Attacks on coastal villages 25 km north and south of Palma, Quiwia and Olumbi, early this month have caused people to flee, including people already displaced from Palma.
Other news
A monthly dry season hydrological bulletin is being published by the Public Works Ministry and is very detailed, like their flood ones. I am posting them on http://bit.ly/Moz-flood21
The Maputo, Umbeluzi, Buzi, Pungoe and Licungo basins are experiencing below-normal flows, down 10% to 70% of the average year. The basins of Umbeluzi, Incomati, Limpopo, Govuro, Save, Pungoe and South Zambezi, Licungo, Ligonha, Megaruma, Montepuez and Messalo, register very low moisture indices.

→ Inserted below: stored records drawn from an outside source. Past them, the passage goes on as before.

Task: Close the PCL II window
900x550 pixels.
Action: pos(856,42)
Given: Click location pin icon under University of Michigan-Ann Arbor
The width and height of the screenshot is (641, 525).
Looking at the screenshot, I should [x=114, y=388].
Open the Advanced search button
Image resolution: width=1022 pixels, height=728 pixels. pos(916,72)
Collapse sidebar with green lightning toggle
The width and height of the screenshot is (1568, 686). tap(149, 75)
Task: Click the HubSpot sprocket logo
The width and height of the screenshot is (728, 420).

Historian Gerhard Liesegang died 18 May, age 80. He came to Mozambique in 1969 to do his PhD and never left, and became the expert on the Gaza empire and colonial occupation of Gaza. Mentor and teacher to nearly all of Mozambique’s historians, he was an open and supportive man. When Frances Christie and I wrote our book on the great flood of 2000, it was Liesegang who dug through colonial archives and reports from a colonial administrator in Chibuto to show that only the 1915 Limpopo flood was worse than 2000.

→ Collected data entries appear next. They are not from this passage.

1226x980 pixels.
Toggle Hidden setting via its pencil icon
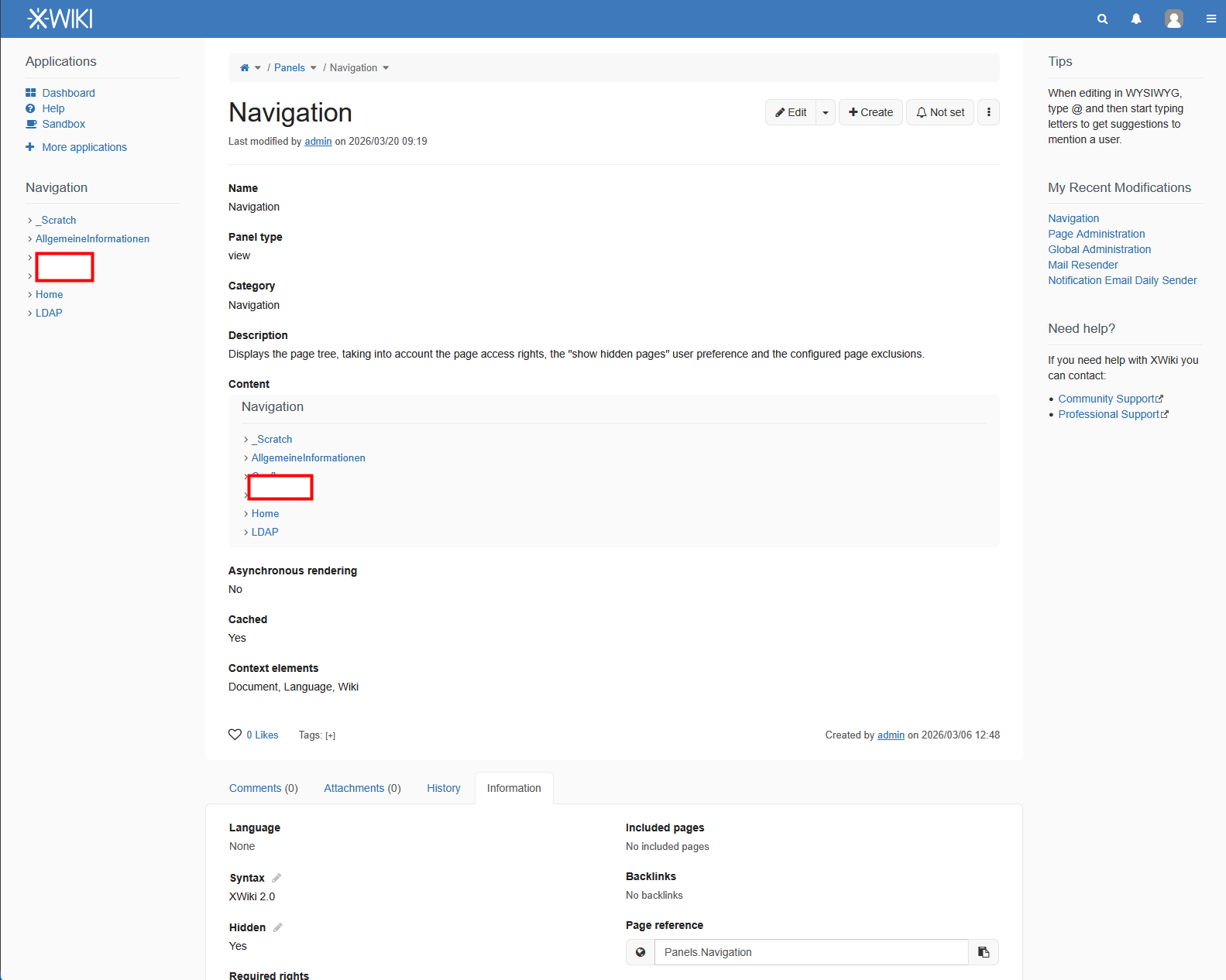click(x=277, y=927)
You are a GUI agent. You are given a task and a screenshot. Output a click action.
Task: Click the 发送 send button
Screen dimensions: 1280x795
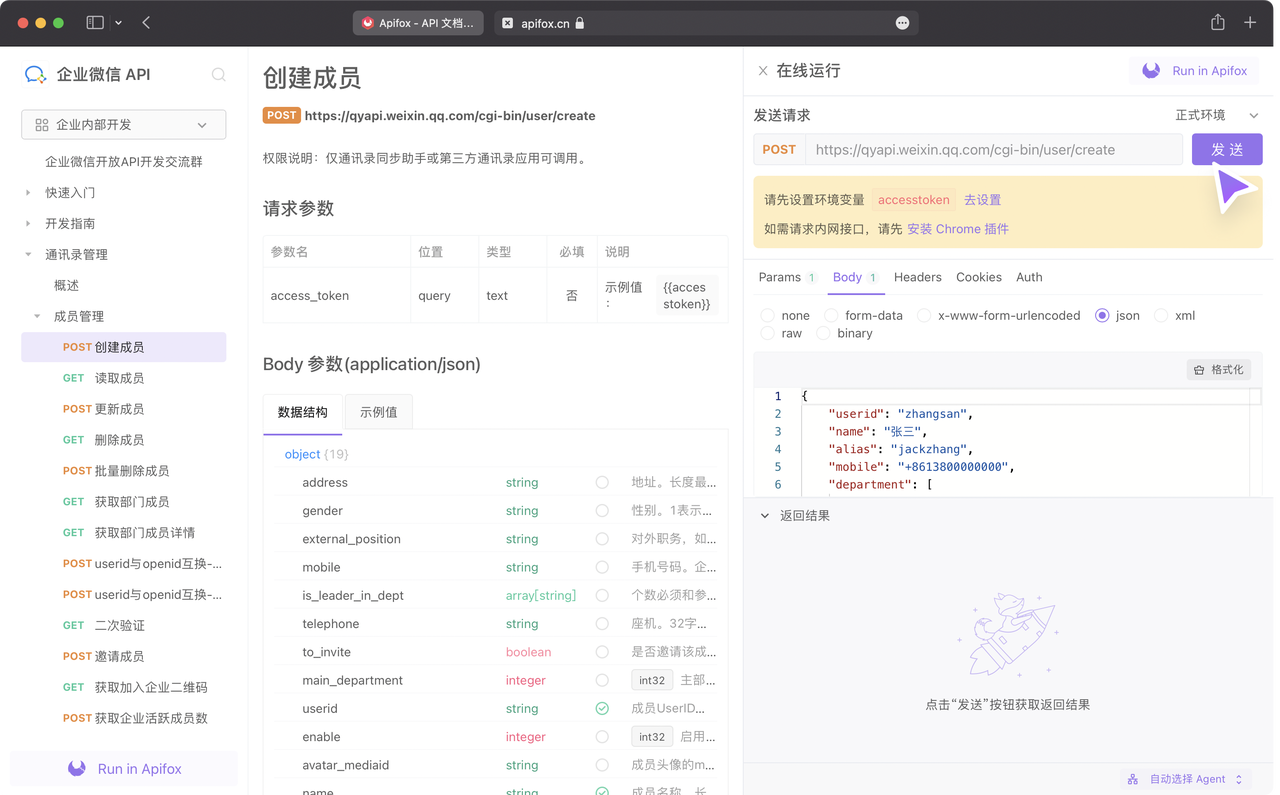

Mozambique did not oppose war crimes and genocide in the UN. The UN General Assembly on 18 May overwhelmingly approved “The Responsibility to Protect (R2P) and the prevention of genocide, war crimes, ethnic cleansing and crimes against humanity” (A/75/L.82), but Mozambique did not participate in the session or vote, CDD (20 May) suggests.
Belarus and Mozambique held their third joint meeting on 3 June, according to the Belarusian Ministry of Foreign Affairs. The heads of the Belarusian and Mozambican delegations, Deputy Minister of Foreign Affairs Nikolai Borisevich and Deputy Minister of Foreign Affairs and Cooperation Manuel Jose Goncalves “exchanged views on interaction in international organizations.” Last August, thousands took to the streets of Belarus to protest against rigged elections, hoping to curb the nation’s strongman ruler, Alexander Lukashenko. But his hard line won and many opponents have been jailed or fled the country. In an unprecedented action, on 23 May Belarus forced a Ryanair commercial flight overflying the country to land, so journalist and activist Roman Protasevich could be arrested. The EU has banned Belarusian carriers from its airspace and airports, and banned planes from flying over Belarus, and has imposed other sanctions. But Russia is backing Lukashenko.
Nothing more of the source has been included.